• TASK GOAL
Should the entries contain pictures, leave them out and return exactly the lines from the first through the line holding "Защита интересов бизнеса (1556, 881)".

(Collected data)

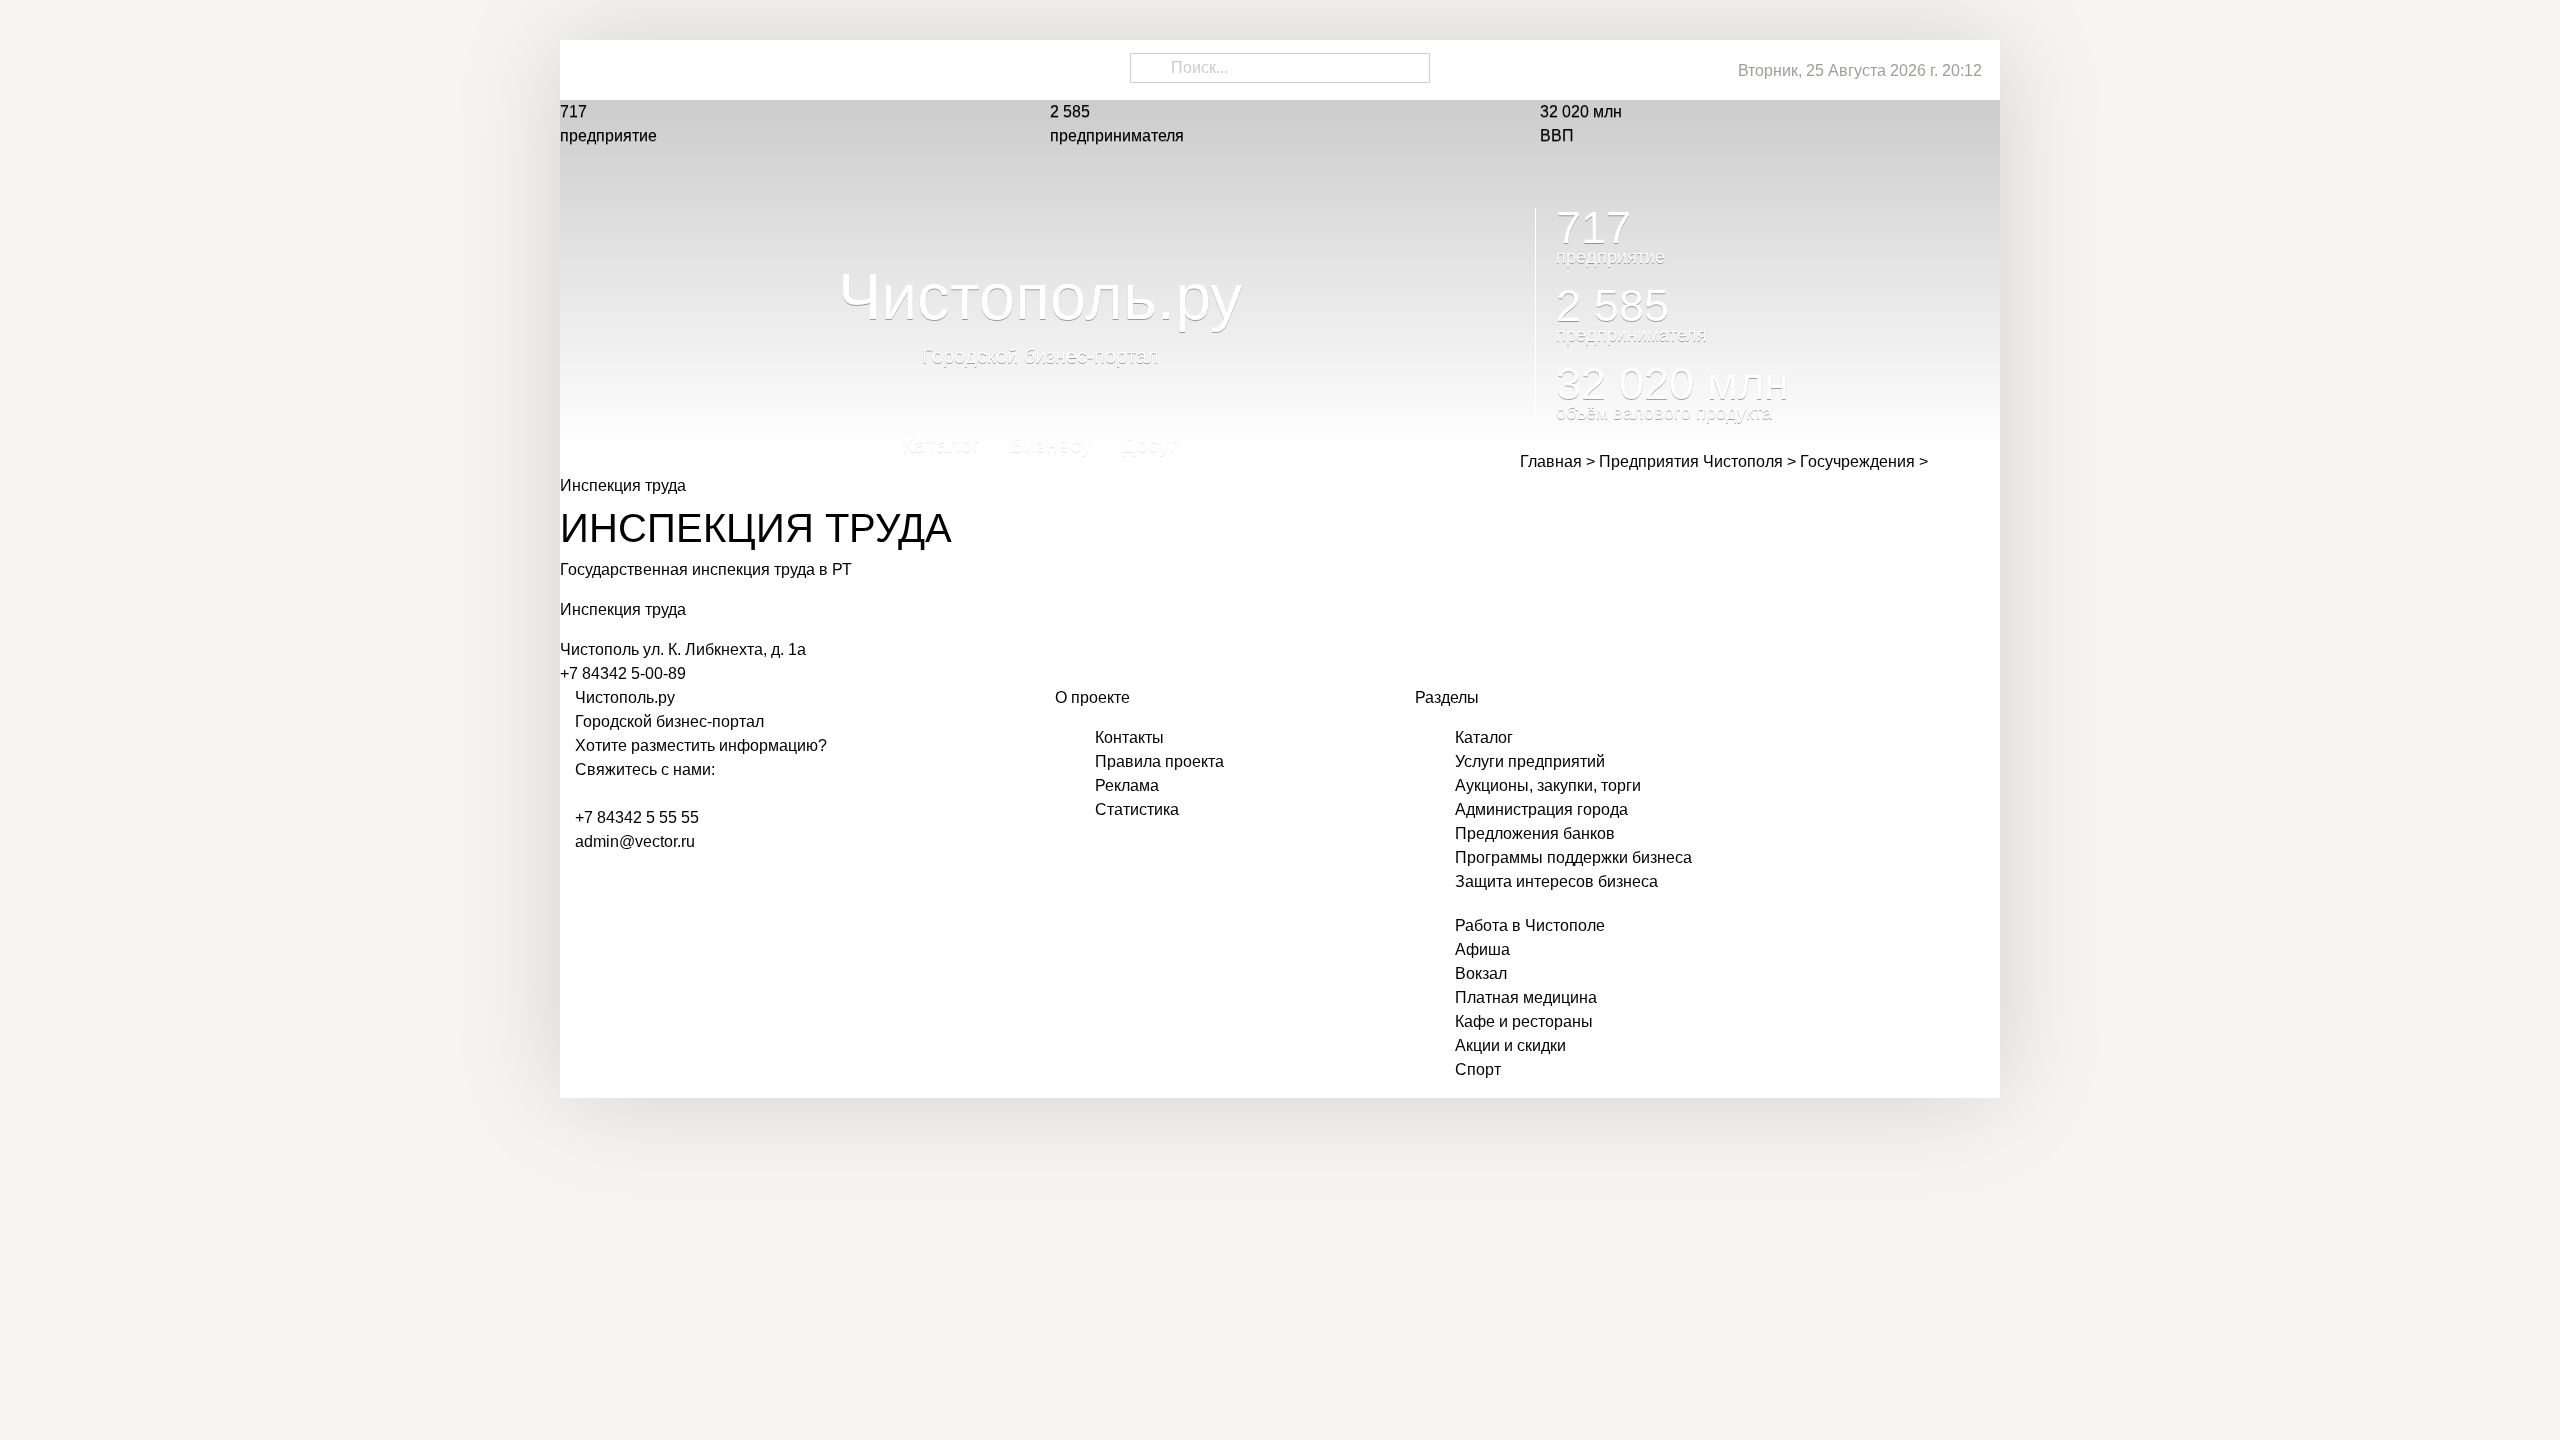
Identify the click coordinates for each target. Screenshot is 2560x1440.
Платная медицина (1526, 997)
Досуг (1150, 450)
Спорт (1478, 1069)
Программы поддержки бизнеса (1573, 857)
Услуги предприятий (1530, 761)
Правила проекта (1159, 761)
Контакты (1129, 737)
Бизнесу (1051, 450)
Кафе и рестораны (1524, 1021)
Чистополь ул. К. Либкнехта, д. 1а (683, 649)
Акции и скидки (1510, 1045)
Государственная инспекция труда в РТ (706, 569)
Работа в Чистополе (1530, 925)
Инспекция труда (623, 609)
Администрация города (1541, 809)
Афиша (1482, 949)
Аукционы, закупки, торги (1548, 785)
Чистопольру (625, 697)
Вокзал (1481, 973)
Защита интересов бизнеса (1556, 881)
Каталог (941, 450)
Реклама (1127, 785)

• YOUR SOLUTION
Identify the click coordinates for each target. Screenshot is 2560x1440.
Платная медицина (1526, 997)
Досуг (1150, 450)
Спорт (1478, 1069)
Программы поддержки бизнеса (1573, 857)
Услуги предприятий (1530, 761)
Правила проекта (1159, 761)
Контакты (1129, 737)
Бизнесу (1051, 450)
Кафе и рестораны (1524, 1021)
Чистополь ул. К. Либкнехта, д. 1а (683, 649)
Акции и скидки (1510, 1045)
Государственная инспекция труда в РТ (706, 569)
Работа в Чистополе (1530, 925)
Инспекция труда (623, 609)
Администрация города (1541, 809)
Афиша (1482, 949)
Аукционы, закупки, торги (1548, 785)
Чистопольру (625, 697)
Вокзал (1481, 973)
Защита интересов бизнеса (1556, 881)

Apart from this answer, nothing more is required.